Counties in breach of the rule would forfeit home advantage for their next National League game in the respective code but it remains to be seen how it would be decided that counties had deliberately avoided scheduling fixtures within these time periods.
The other motions relate to scheduling inter-county challenge matches, pre-season competitions being concluded before the end of the National Leagues and British GAA clubs being included in the provincial club championships, and arranging underage inter-county games.
CPA chairman Micheál Briody (below on the right) expressed his disappointment at the motion, saying: "We had hoped for one motion. A bold, brave and definitive motion that would cut through the short term planning and provide for a national fixtures plan for Club and County. A motion that would restore the balance in the GAA.
"It is the view of the CPA that the seven motions circulated fall far short of what is required from the leadership of the organisation. Leadership that repeats and uses the rhetoric of the Club and the Club player being at the centre of the GAA. There is a serious discord and disconnect between the idea and the reality in the GAA in the current era, and it is threatening the fabric of our Association.
"We are deeply concerned at the direction we are taking as an Association, with a growing imbalance between the income-generating big business wing of the GAA, directed and managed by paid officials, and the volunteer club ethos at local community level. The CPA is firmly in the latter category."
The CPA reiterated its call for three fundamental changes to fixture planning in Gaelic games: playing only club fixtures in April, playing off the club All-Ireland championships in a calendar year and forbidding fixtures at all levels in December to allow players to rest.
CPA statement in full
We have today been given sight of the motions (as attached) issued by Croke Park for the Special Congress that in their words, "Facilitate the Playing of Club Games.’
There are seven motions in total. We had hoped for one motion. A bold, brave and definitive motion that would cut through the short term planning and provide for a national fixtures plan for Club and County. A motion that would restore the balance in the GAA.

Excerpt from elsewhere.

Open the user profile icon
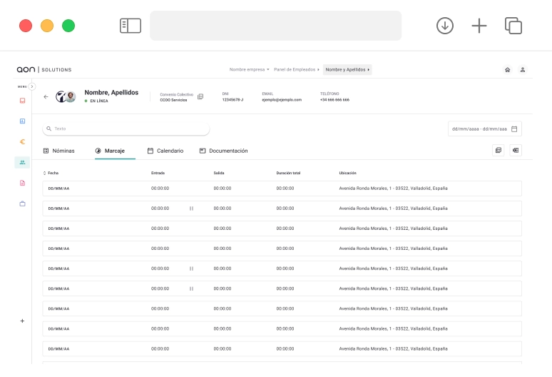The width and height of the screenshot is (552, 377). click(523, 70)
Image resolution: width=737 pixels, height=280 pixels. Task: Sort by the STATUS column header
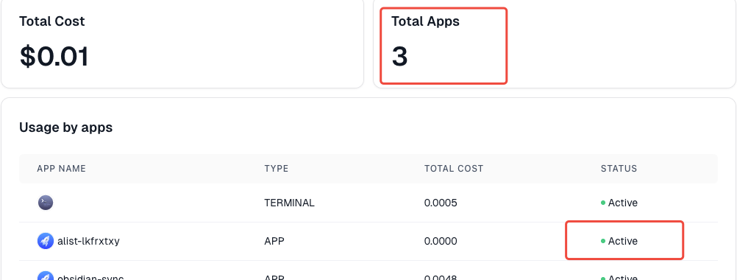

It is the view of the CPA that the seven motions circulated fall far short of what is required from the leadership of the organisation. Leadership that repeats and uses the rhetoric of the Club and the Club player being at the centre of the GAA. There is a serious discord and disconnect between the idea and the reality in the GAA in the current era, and it is threatening the fabric of our Association.

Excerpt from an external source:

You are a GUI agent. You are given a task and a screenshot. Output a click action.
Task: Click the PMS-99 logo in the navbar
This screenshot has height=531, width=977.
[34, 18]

We are deeply concerned at the direction we are taking as an Association, with a growing imbalance between the income-generating big business wing of the GAA, directed and managed by paid officials, and the volunteer club ethos at local community level. The CPA is firmly in the latter category.
Individual club players and their club officials can decide if the motions circulated address their fundamental concerns about fixtures, about priorities in the GAA, about player welfare, about dropout rates and the future sustainability of their clubs, and about the duration and planning of the playing season.
It is the view of the CPA that these motions are inadequate, and tinker with issues around replays, player release to clubs, the running off of the British GAA championships. These are issues of concern in particular circumstances, but they should be addressed as part of a wider solution and a fixtures masterplan that encompasses club and county players. In reality the motions change little.
Every other national sporting body has a short, medium and long term strategy. Often their funding and accountability is predicated on planning and games development for all units.
As unpaid GAA volunteers embedded in our clubs, we are deeply disappointed that it appears the opportunity has once again been squandered to place the Club, the fundamental unit of our great Association, at the heart of planning and development.
Is it arrogance, a lack of concern for club players, or fear of real meaningful change that prevents our Association from grasping the seriousness of the issues that we face and addressing these fundamental problems?
In recent weeks we have had senior officials commenting on ticket touting, on rock concerts in Croke Park, and television deals, meanwhile the club player sits and wonders whether he should stick around for the summer months.
The CPA presented Croke Park with a national fixture plan some months back that showed how club and county can co-exist.
We pointed out that three critical elements are needed to achieve this harmony.
April designated as a club only month
Club All Irelands played in a calendar year
December a month of downtime and rest for all players.
Why aren’t these being discussed at Central Council or presented in a national strategy? These are issues that benefit the club player in a meaningful way and relate directly to the GAA’s core purpose.
These proposals were widely debated, and received positive feedback among various players, pundits, commentators and administrators. They were not perfect but they were a start.
We have also learned this week that there will be pre Congress meetings in each of the four provinces to brief county boards. At the time of the Super 8 proposals, there were similar roadshows. Each county board is being asked to send their 5 delegates to the pre Congress meeting.
Is every unit that brings forward a proposal afforded the equal option of lobbying county boards throughout the country? Is this the way GAA democracy works?
What is the purpose of these meetings? We are told that GAA is a democratic organisation and we are bound by the vote of Congress. If the GAA is serious about consultation then by all means have open meetings, but engage in an open process that can invite and take on board the views of all members. This has been done in the past for example under GAA Football Review Committee (FRC) led by Eugene McGee.
We sent correspondence to every county board secretary recently inviting and encouraging them to support a motion (that was unanimously agreed in Wexford County Board) at the next Central Council meeting that proposes to free up the month of April for club activity only.
Our hope is that this club friendly motion would be discussed at county board meetings across the country and supported at the Central Council meeting so they can understand that county and club can co-exist and that a master plan is possible with goodwill and engagement by all parties, GAA management, county boards, provincial councils and clubs.
As it stands we speak for the Club player, and will continue to do so to give them a voice.